Uzun yıllar Kandilli’de şu veya bu görev nedeniyle bulunan ve daha sonra başka kentlerde işlerini sürdüren ve ardından emekli olduktan sonra da unutamayacağı göz ağrısı Kandilli’ye gelince büyük hayal kırıklığı yaşayanlardan biri de Kandillilerin “Doktor Kemal” diye tanıyıp bildiği kişidir Kemal Yurtbay.

Kandilli’deki hastanedeki görevinin ardından Zonguldak’a atanan aslen Çaycumalı olan Doktor Kemal Op. Dr. Kemal Yurtbay olarak emekli oldu. Kulak Burun, Boğaz  Uzmanı olan Kemal Yurtbay Ereğli Önder Gazetesi’ne gelerek Eyüp Bektaş ile görüştü. Elbette ki bu görüşmede de konuşulan ilk konu Kandilli oldu.
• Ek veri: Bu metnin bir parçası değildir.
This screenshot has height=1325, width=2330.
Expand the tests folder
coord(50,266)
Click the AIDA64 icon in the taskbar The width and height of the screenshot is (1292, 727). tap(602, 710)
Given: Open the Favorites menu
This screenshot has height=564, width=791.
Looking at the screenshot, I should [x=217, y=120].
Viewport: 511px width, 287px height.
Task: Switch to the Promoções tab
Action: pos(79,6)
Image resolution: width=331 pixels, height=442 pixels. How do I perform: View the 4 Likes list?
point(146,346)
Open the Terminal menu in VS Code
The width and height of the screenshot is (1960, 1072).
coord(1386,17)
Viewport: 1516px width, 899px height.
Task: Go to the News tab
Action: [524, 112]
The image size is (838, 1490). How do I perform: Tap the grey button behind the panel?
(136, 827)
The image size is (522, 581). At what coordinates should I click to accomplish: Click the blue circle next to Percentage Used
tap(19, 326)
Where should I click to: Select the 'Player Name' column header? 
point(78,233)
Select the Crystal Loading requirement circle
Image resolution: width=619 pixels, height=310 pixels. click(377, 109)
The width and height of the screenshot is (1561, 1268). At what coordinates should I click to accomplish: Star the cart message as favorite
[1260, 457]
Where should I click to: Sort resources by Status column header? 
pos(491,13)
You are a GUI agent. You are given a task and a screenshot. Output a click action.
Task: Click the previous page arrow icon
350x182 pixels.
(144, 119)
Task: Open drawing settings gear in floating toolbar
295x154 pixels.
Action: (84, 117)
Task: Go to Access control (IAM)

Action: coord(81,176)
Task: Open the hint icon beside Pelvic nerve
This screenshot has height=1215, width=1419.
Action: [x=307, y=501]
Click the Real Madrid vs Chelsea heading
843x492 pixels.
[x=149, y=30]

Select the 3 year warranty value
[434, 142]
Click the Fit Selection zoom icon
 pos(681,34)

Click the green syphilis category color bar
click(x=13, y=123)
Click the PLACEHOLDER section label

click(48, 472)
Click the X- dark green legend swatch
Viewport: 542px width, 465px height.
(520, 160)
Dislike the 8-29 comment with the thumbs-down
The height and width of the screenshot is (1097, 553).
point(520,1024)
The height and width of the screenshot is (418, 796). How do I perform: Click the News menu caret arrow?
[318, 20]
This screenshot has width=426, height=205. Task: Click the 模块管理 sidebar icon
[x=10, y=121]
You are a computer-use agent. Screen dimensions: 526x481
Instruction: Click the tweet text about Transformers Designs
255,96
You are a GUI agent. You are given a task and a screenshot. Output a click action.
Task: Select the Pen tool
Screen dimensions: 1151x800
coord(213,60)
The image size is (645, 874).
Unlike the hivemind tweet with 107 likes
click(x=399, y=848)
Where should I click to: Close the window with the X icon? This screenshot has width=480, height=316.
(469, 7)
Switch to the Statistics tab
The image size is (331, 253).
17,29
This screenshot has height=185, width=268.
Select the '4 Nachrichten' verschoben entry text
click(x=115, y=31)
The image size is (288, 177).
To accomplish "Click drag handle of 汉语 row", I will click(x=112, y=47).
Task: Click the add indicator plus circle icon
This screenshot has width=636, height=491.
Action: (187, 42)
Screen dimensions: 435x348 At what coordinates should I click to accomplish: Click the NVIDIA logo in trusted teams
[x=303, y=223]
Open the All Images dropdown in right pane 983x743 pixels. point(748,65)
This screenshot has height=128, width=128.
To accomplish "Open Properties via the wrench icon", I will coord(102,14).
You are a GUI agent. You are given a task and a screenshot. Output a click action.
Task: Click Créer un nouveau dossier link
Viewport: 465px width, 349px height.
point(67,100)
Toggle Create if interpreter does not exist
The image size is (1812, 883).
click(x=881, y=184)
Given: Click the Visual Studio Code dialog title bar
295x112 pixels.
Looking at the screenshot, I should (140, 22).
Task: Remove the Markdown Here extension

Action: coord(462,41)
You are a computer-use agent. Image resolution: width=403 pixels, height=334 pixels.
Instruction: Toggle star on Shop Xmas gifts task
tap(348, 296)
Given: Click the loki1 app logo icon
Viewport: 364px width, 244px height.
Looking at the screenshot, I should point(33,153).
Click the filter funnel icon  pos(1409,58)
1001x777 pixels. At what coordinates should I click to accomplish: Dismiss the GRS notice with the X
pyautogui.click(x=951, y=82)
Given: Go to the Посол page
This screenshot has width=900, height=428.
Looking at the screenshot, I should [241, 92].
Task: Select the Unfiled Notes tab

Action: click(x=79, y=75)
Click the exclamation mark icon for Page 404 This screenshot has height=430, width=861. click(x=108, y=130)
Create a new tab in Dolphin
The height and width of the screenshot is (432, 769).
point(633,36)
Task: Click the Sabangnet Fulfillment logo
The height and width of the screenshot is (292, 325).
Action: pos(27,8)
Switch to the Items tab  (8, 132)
Kandilli’yi unutamadığını ifade eden Doktor Kemal, 7 Mart 1983 tarihinde TTK Armutçuk Müessesesi’nin Kandilli İşletmesinde yaşanan grizu faciasında yaşamını kaybeden madencilerin kimlik tespitini tek tek kendisinin de yaptığını belirtirken, o büyük acı olayı da hatırlattı.

Kemal Yurtbay ile aramızda geçen  kısa söyleşi şöyle:  

-          Kemal Bey, siz Kandilli’de uzun yıllar dispanserde görev yaptınız. Şimdi Mart 2023 aradan kaç yıl geçti?

-          1984 tarihinde ayrıldım Kandilli’den, demek ki 40 sene mi oldu. Geçen sene Mart ayında Kandilli’ye gittim ama oralar hep harap olmuş evler, köyler, misafirhanesini bulamadım orada taş bile kalmamış. Üzüldüm o halini görünce, sinemalar yok olmuş orda eski Kandilli kalmamış. Rüya gibi şehirdi Kandilli insanlar 24 saat beraber komşulukları vardı kimin derdi sıkıntısı varsa onun yanına gelir yardım ederdi sonuna kadar. Ama o Kandilli kültürü hatta Kandilli Kültür Derneği kuruldu o zamanlar biliyorsundur bilmiyorum hala devam ediyor mu? Ona katılmak isterim ne zamansa onun tarihi gelmek isterim. Hakikaten Kandilli hayatımda büyük izler bıraktı benim.

-          Peki, Kandilli denince aklınıza ne geliyor ilk önce?

-          Kandilli denince ilk komşuluk geliyor, üreten geliyor, işçi geliyor, grizu patlaması geliyor, 83’müydü o grizu patlaması hala unutamıyorum 24 saat eve gidemedim 103 şehidimizi ben tek tek saydım baktım benim görevimdi girenlere yakınlarına kimlik tespiti yaptırdım o zamanlar, çok acı bir hatıra benim için ve eve gittiğim zaman oradan radyoyu açtım ve hüngür hüngür ağlamıştım o zaman. Yani öyle bir acı hatıramızda var ama eski Kandilli’yi özlüyorum. Keşke tekrar orada olabilsek ama dünya değişiyor her şey değişiyor. Seni burada 40 yıl sonra gördüm Eyüp kardeşim çok sevindim. Her şeye rağmen hayat devam ediyor. Artık emekli olduk ama hala hayattan ümidimizi kesmedik ümit her zaman var. Hala biz ülkemizi geliştireceğiz, ülkemizi tekrar aydınlığa getirmek için elimizi taşın altına soktuk o yüzden zaten buradayız. Sen de bu işin peşindesin onu da biliyorum. Ortak paydamız demokrasi, insan hakları ve aydınlık bir Türkiye, üreten bir Türkiye onu istiyoruz. Bu hedefimize eninde sonunda kavuşacağız. Ümitsizliğe yer yok diyorum.